Rewrite the listing below with every occurrence of "Instruction" changed to "Goal", keeping everything else the same.
- - - - -
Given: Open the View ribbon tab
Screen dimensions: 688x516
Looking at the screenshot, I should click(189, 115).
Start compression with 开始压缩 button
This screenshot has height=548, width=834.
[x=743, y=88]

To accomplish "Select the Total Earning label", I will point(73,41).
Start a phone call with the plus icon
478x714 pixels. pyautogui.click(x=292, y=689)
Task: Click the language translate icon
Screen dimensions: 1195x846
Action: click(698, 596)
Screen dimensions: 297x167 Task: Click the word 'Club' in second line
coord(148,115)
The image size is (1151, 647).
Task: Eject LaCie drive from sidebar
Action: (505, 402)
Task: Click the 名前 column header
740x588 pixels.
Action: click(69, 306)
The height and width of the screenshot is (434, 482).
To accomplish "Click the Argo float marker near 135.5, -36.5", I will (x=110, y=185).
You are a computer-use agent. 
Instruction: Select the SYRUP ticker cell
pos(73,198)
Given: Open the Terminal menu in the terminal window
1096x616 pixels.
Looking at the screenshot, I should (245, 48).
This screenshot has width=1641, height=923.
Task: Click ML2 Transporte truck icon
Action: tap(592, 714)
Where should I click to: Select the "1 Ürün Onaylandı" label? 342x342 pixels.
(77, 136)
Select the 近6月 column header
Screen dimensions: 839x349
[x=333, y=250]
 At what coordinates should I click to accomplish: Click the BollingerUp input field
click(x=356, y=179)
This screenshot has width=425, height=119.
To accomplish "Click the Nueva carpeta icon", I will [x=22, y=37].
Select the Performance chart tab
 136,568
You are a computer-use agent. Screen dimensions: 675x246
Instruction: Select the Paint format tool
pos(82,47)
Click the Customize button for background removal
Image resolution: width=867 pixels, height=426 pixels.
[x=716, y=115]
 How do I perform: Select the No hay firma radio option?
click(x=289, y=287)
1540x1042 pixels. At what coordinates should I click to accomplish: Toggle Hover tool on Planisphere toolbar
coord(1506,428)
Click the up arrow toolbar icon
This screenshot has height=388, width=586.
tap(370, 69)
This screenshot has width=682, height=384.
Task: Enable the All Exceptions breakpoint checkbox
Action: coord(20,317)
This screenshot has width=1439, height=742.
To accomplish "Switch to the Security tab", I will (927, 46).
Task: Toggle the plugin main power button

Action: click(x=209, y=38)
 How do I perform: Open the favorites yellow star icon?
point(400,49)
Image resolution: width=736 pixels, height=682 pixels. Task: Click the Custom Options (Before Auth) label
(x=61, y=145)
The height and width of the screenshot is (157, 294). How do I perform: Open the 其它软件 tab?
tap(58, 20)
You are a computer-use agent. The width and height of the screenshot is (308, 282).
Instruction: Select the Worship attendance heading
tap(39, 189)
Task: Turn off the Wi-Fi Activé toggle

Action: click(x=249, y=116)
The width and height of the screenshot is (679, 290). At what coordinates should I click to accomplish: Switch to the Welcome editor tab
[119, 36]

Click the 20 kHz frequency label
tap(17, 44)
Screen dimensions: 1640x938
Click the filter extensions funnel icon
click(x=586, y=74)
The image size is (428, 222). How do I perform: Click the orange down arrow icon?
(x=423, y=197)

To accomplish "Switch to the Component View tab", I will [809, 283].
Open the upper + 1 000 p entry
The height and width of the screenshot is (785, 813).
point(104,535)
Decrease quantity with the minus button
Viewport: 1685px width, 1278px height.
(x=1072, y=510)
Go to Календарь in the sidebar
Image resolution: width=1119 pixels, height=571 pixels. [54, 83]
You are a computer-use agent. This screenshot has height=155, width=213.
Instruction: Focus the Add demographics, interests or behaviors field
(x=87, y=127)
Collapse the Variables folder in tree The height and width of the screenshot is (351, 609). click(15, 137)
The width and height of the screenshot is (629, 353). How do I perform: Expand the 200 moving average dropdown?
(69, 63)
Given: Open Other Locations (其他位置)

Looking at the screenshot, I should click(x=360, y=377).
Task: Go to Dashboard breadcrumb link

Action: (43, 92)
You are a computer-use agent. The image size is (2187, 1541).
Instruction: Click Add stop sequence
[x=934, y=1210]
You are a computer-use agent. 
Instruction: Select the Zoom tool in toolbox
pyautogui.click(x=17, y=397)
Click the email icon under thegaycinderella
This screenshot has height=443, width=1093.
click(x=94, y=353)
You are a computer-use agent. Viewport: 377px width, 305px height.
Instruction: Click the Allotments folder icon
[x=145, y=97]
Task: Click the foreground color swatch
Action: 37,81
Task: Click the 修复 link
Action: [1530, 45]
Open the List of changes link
- - - - -
> [EXERCISE OUTPUT]:
Given: Open the View ribbon tab
Screen dimensions: 688x516
Looking at the screenshot, I should click(189, 115).
Start compression with 开始压缩 button
This screenshot has height=548, width=834.
[x=743, y=88]

To accomplish "Select the Total Earning label", I will point(73,41).
Start a phone call with the plus icon
478x714 pixels. pyautogui.click(x=292, y=689)
Task: Click the language translate icon
Screen dimensions: 1195x846
Action: click(698, 596)
Screen dimensions: 297x167 Task: Click the word 'Club' in second line
coord(148,115)
The image size is (1151, 647).
Task: Eject LaCie drive from sidebar
Action: (505, 402)
Task: Click the 名前 column header
740x588 pixels.
Action: click(69, 306)
The height and width of the screenshot is (434, 482).
To accomplish "Click the Argo float marker near 135.5, -36.5", I will (x=110, y=185).
You are a computer-use agent. 
Goal: Select the SYRUP ticker cell
pos(73,198)
Given: Open the Terminal menu in the terminal window
1096x616 pixels.
Looking at the screenshot, I should (245, 48).
This screenshot has width=1641, height=923.
Task: Click ML2 Transporte truck icon
Action: tap(592, 714)
Where should I click to: Select the "1 Ürün Onaylandı" label? 342x342 pixels.
(77, 136)
Select the 近6月 column header
Screen dimensions: 839x349
[x=333, y=250]
 At what coordinates should I click to accomplish: Click the BollingerUp input field
click(x=356, y=179)
This screenshot has width=425, height=119.
To accomplish "Click the Nueva carpeta icon", I will [x=22, y=37].
Select the Performance chart tab
 136,568
You are a computer-use agent. Screen dimensions: 675x246
Goal: Select the Paint format tool
pos(82,47)
Click the Customize button for background removal
Image resolution: width=867 pixels, height=426 pixels.
[x=716, y=115]
 How do I perform: Select the No hay firma radio option?
click(x=289, y=287)
1540x1042 pixels. At what coordinates should I click to accomplish: Toggle Hover tool on Planisphere toolbar
coord(1506,428)
Click the up arrow toolbar icon
This screenshot has height=388, width=586.
tap(370, 69)
This screenshot has width=682, height=384.
Task: Enable the All Exceptions breakpoint checkbox
Action: coord(20,317)
This screenshot has width=1439, height=742.
To accomplish "Switch to the Security tab", I will (927, 46).
Task: Toggle the plugin main power button

Action: click(x=209, y=38)
 How do I perform: Open the favorites yellow star icon?
point(400,49)
Image resolution: width=736 pixels, height=682 pixels. Task: Click the Custom Options (Before Auth) label
(x=61, y=145)
The height and width of the screenshot is (157, 294). How do I perform: Open the 其它软件 tab?
tap(58, 20)
You are a computer-use agent. The width and height of the screenshot is (308, 282).
Goal: Select the Worship attendance heading
tap(39, 189)
Task: Turn off the Wi-Fi Activé toggle

Action: click(x=249, y=116)
The width and height of the screenshot is (679, 290). At what coordinates should I click to accomplish: Switch to the Welcome editor tab
[119, 36]

Click the 20 kHz frequency label
tap(17, 44)
Screen dimensions: 1640x938
Click the filter extensions funnel icon
click(x=586, y=74)
The image size is (428, 222). How do I perform: Click the orange down arrow icon?
(x=423, y=197)

To accomplish "Switch to the Component View tab", I will [809, 283].
Open the upper + 1 000 p entry
The height and width of the screenshot is (785, 813).
point(104,535)
Decrease quantity with the minus button
Viewport: 1685px width, 1278px height.
(x=1072, y=510)
Go to Календарь in the sidebar
Image resolution: width=1119 pixels, height=571 pixels. [54, 83]
You are a computer-use agent. This screenshot has height=155, width=213.
Goal: Focus the Add demographics, interests or behaviors field
(x=87, y=127)
Collapse the Variables folder in tree The height and width of the screenshot is (351, 609). click(15, 137)
The width and height of the screenshot is (629, 353). How do I perform: Expand the 200 moving average dropdown?
(69, 63)
Given: Open Other Locations (其他位置)

Looking at the screenshot, I should click(x=360, y=377).
Task: Go to Dashboard breadcrumb link

Action: (43, 92)
You are a computer-use agent. The image size is (2187, 1541).
Goal: Click Add stop sequence
[x=934, y=1210]
You are a computer-use agent. 
Goal: Select the Zoom tool in toolbox
pyautogui.click(x=17, y=397)
Click the email icon under thegaycinderella
This screenshot has height=443, width=1093.
click(x=94, y=353)
You are a computer-use agent. Viewport: 377px width, 305px height.
Goal: Click the Allotments folder icon
[x=145, y=97]
Task: Click the foreground color swatch
Action: 37,81
Task: Click the 修复 link
Action: [1530, 45]
Open the List of changes link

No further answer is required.